To conceal its ongoing chemical weapons production, Powell said, using satellite imagery as a prop, Iraq last year bulldozed an entire complex and even removed the topsoil that could provide lingering evidence for inspectors. Just a few weeks ago, he added, U.S. intelligence intercepted communications in which a senior military officer tells a subordinate to remove any mention of nerve agents.
On nuclear weaponry, Powell said Iraq has focused since 1998, when the last inspectors left, on acquiring the third and final component — fissile material to produce a nuclear explosion.
And on Baghdad's ties to terrorism, Powell laid out an array of circumstantial evidence of communications and contacts between Iraq and Al Qaeda.
U.N. Secretary-General Kofi Annan, who has frequently counseled against the rush toward war, said Powell had given a "strong presentation."
Afterward, U.S. officials expressed confidence that Powell's presentation had an effect in raising the bar on how to evaluate Iraq's compliance. "Any proposal for follow-up will have to be evaluated in context of what Powell said," said a senior State Department official.
The United States said it expects it will take time for the intelligence to fully sink in among the governments represented on the Security Council before they follow up on what further steps should be taken.
In the United States, initial reaction was mixed. Many experts praised Powell's reasoned presentation, while acknowledging resistance to his case may continue in the Arab world.
"Many in the Middle East will not believe Powell's charges. But it's important not to ignore the United Nations. The Arab world will often find reason to be angry at the United States, but it will have a harder time being angry with the entire international community," said Jon Alterman, director of the Middle East program at the Center for Strategic and International Studies.
But reaction from the antiwar movement was swift.
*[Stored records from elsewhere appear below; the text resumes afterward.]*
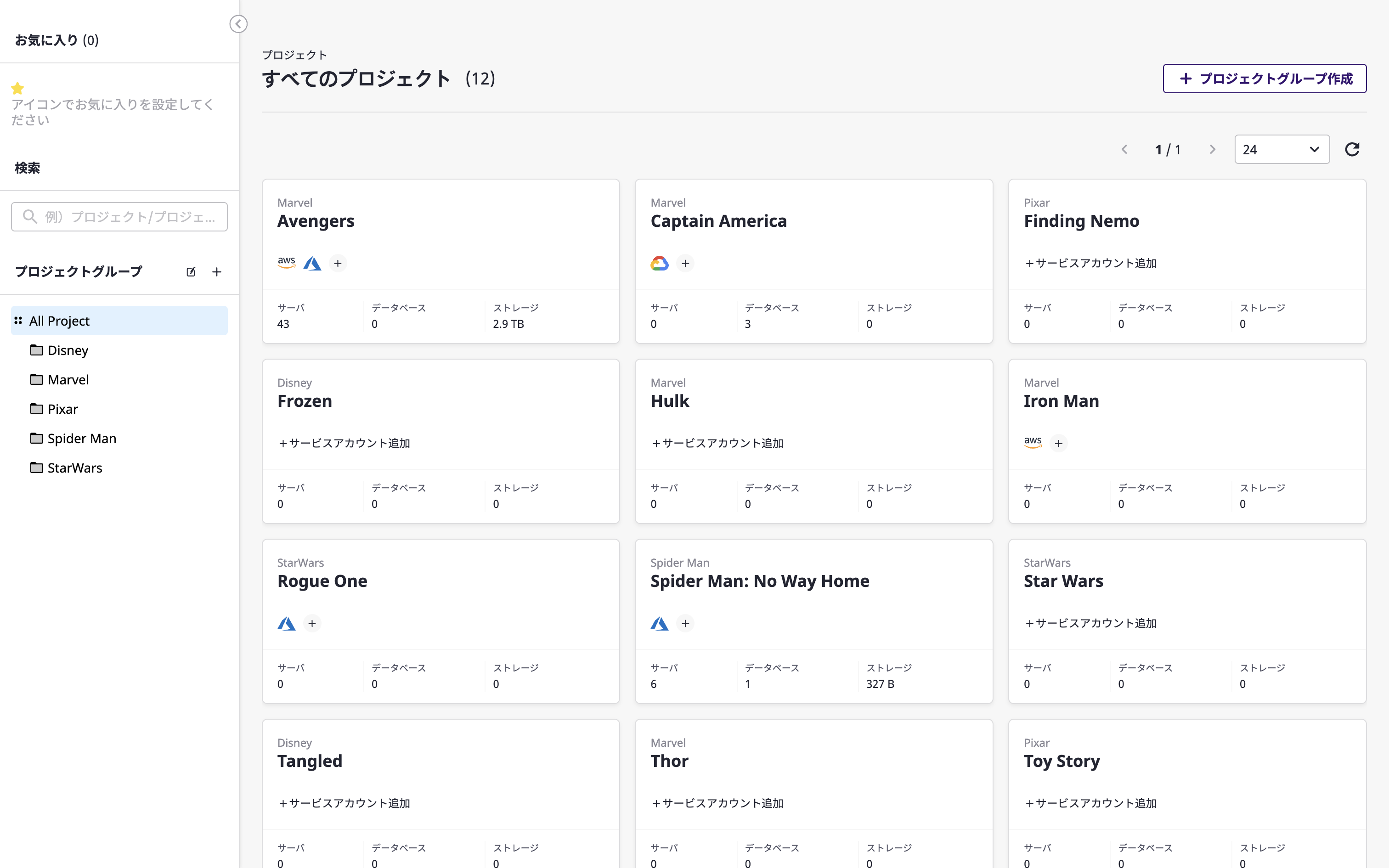This screenshot has height=868, width=1389.
Task: Collapse the left sidebar with the chevron
Action: [x=239, y=24]
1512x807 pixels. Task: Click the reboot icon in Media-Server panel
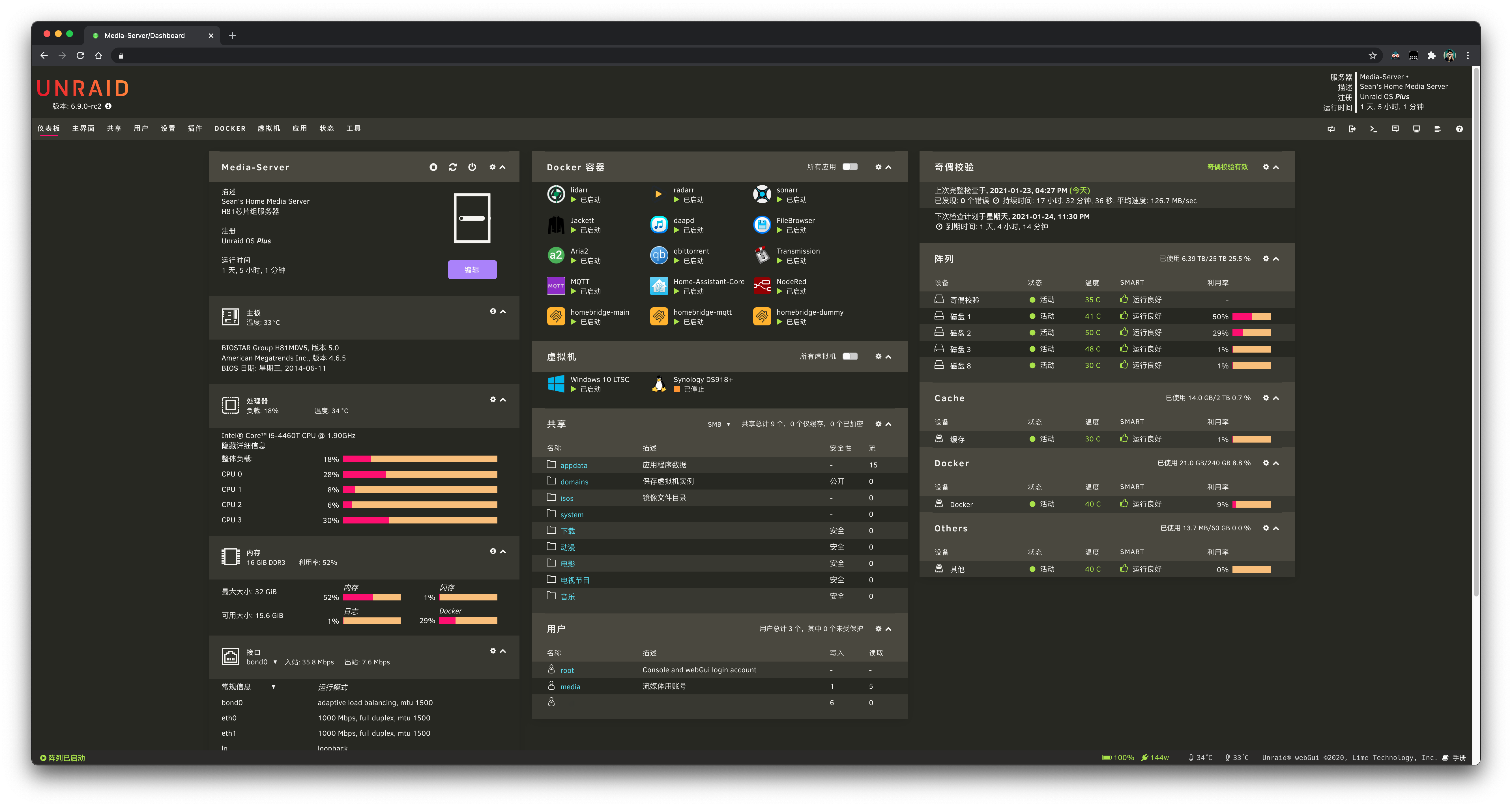452,167
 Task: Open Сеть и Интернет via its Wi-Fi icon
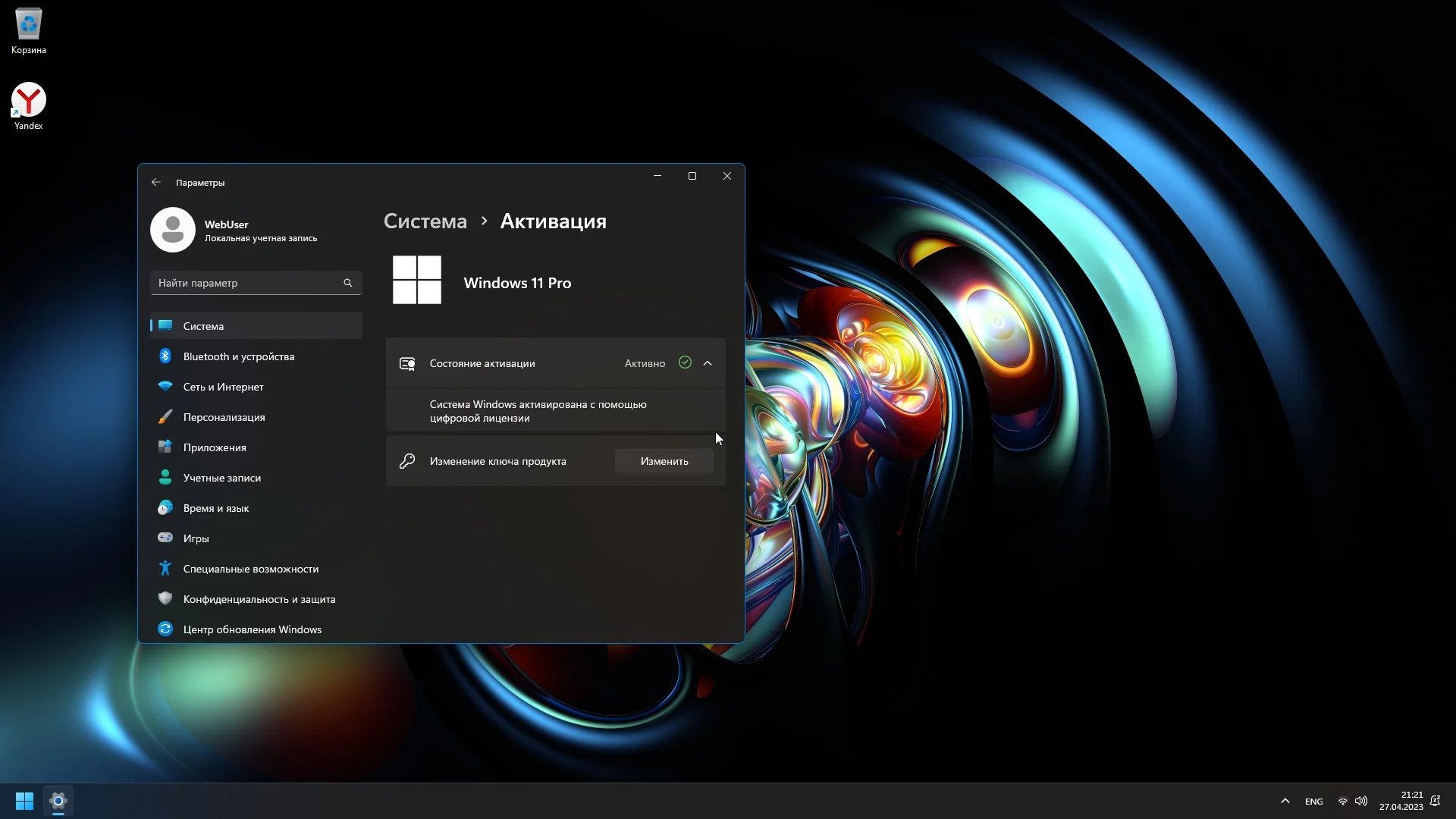pyautogui.click(x=165, y=387)
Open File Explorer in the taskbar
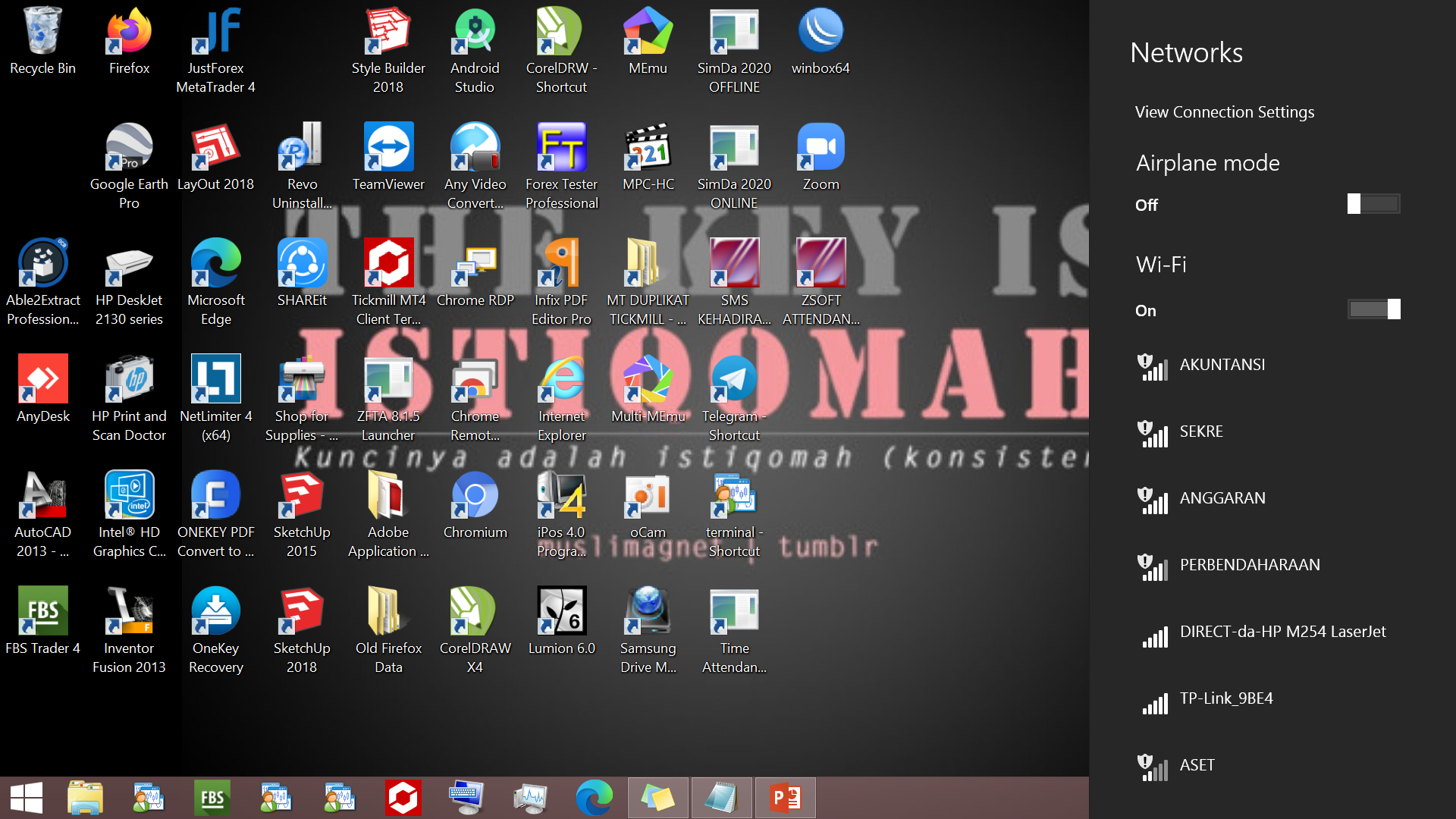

Acknowledging that Hussein may be harboring weapons of mass destruction, protest groups said Powell's disclosures made the case not for war but for giving inspections time to work.
"Secretary Powell failed to make the case for war," said Tom Andrews, a former congressman from Maine and now head of Win Without War, a coalition of U.S. groups opposing war in Iraq. "If anything, he made a case for greater American cooperation to help inspectors find and destroy Iraqi weapons."
Times staff writers Maggie Farley at the United Nations and Johanna Neuman in Washington contributed to this report.